§ **Stored items**:
********
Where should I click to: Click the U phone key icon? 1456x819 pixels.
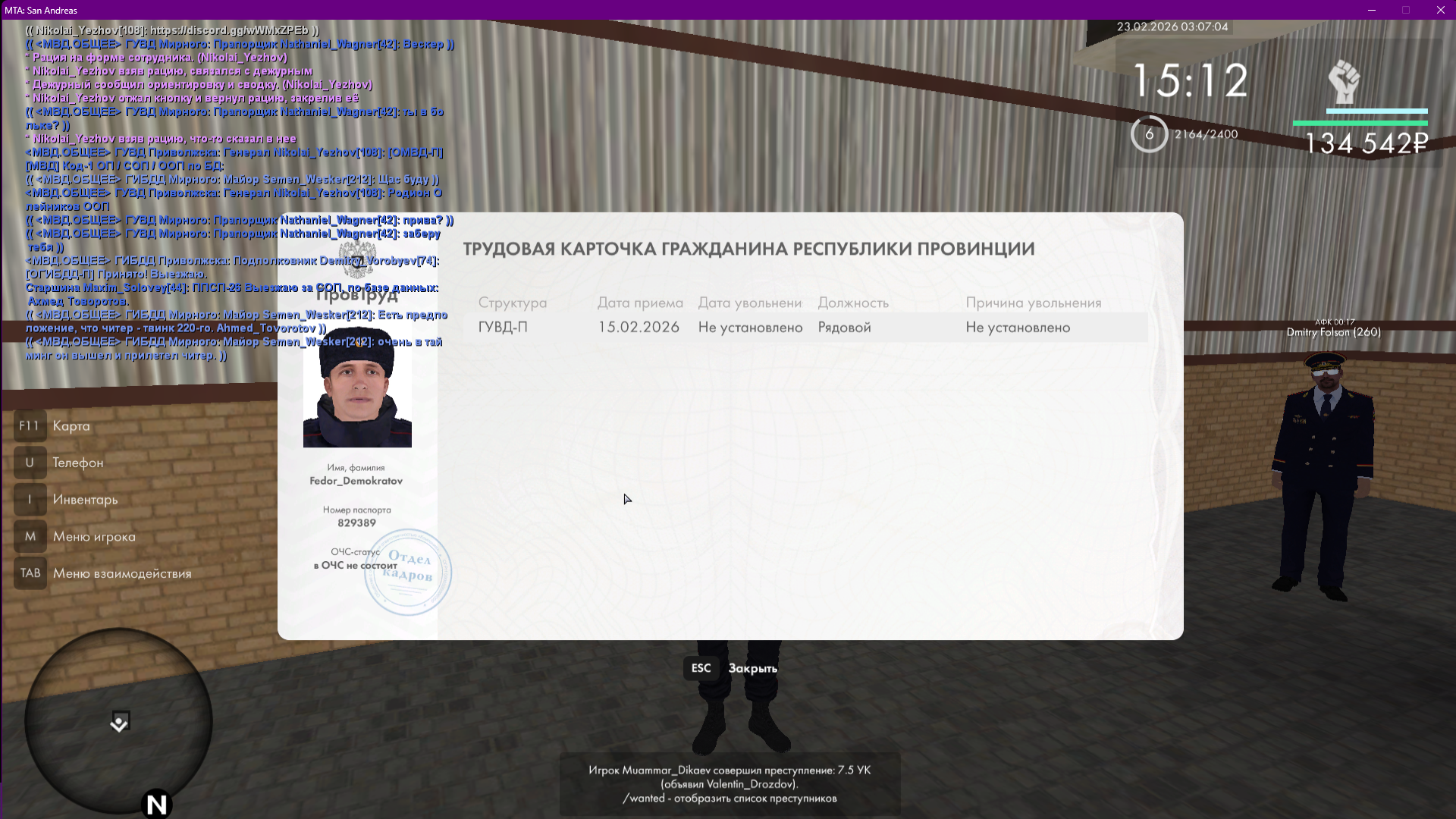point(30,463)
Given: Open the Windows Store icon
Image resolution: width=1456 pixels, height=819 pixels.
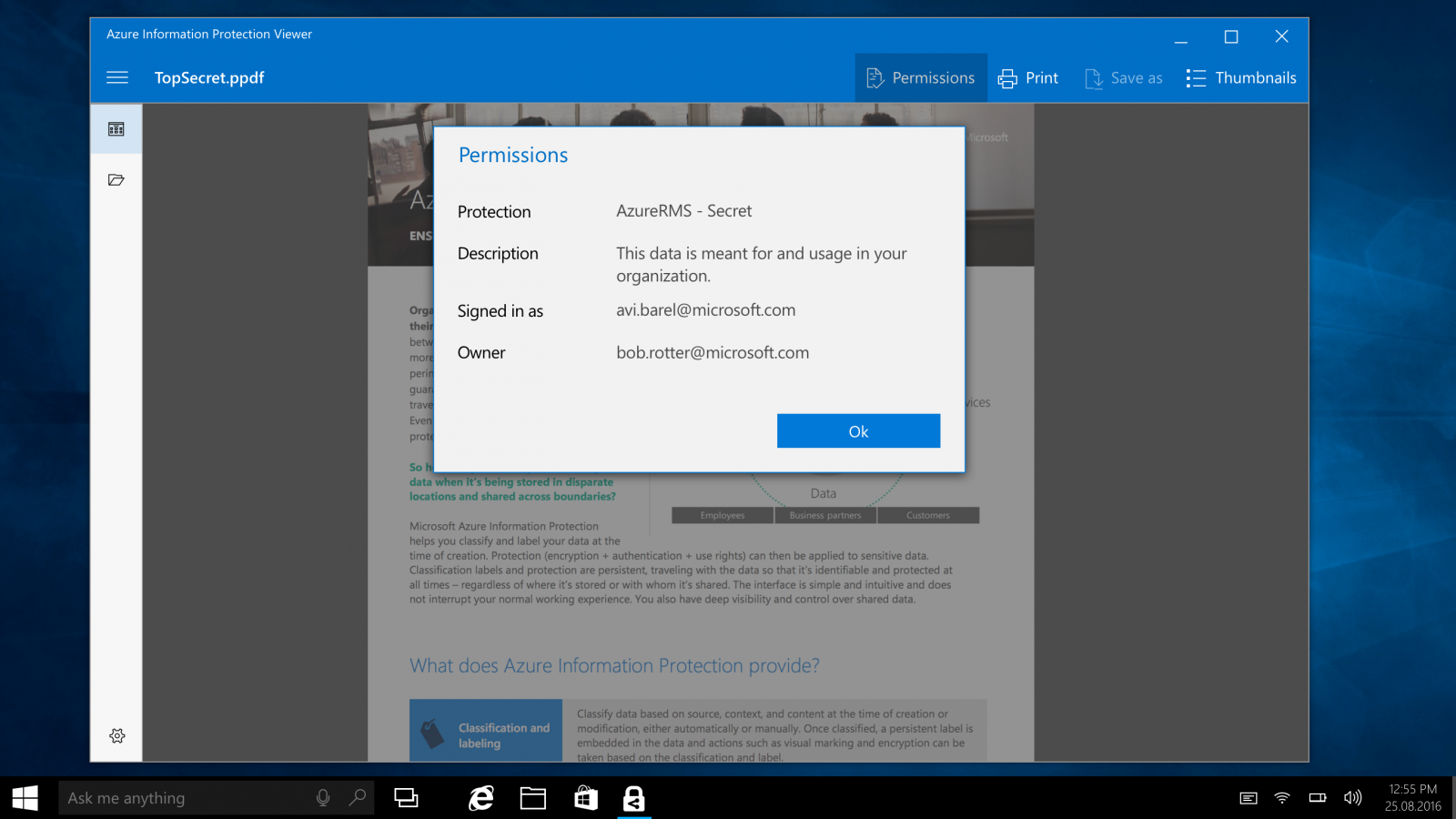Looking at the screenshot, I should click(x=586, y=797).
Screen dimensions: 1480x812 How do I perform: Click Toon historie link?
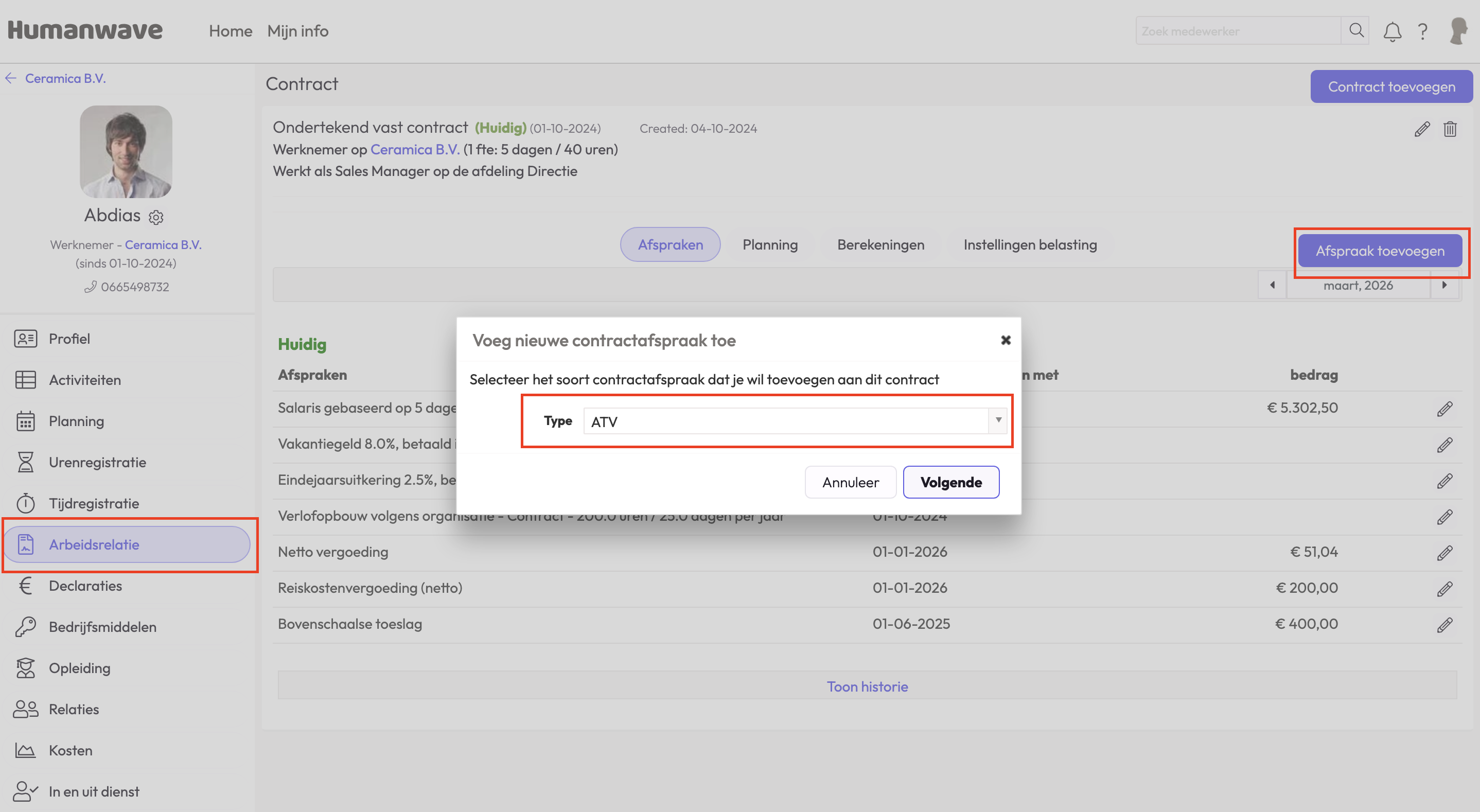point(867,686)
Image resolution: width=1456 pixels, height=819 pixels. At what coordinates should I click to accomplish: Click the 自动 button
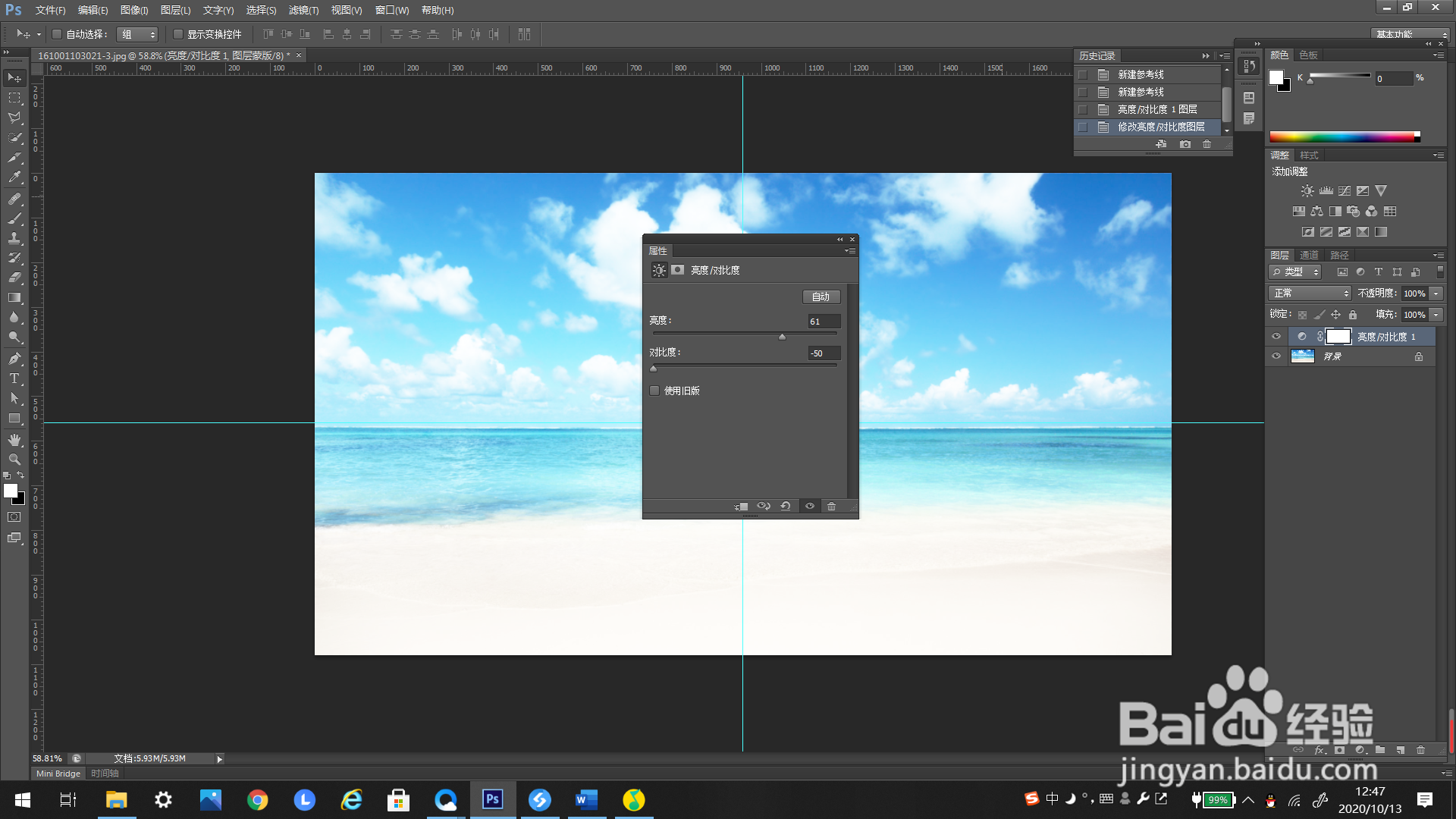click(x=821, y=297)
********
Could each line of the data be written out exactly, with no pictures included?

§ **ANSWER SECTION**:
Where should I click to: Click the U phone key icon? 1456x819 pixels.
point(30,463)
Given: Open the Windows Store icon
Image resolution: width=1456 pixels, height=819 pixels.
Looking at the screenshot, I should click(x=586, y=797).
Screen dimensions: 1480x812 How do I perform: Click Toon historie link?
point(867,686)
Image resolution: width=1456 pixels, height=819 pixels. At what coordinates should I click to accomplish: Click the 自动 button
click(x=821, y=297)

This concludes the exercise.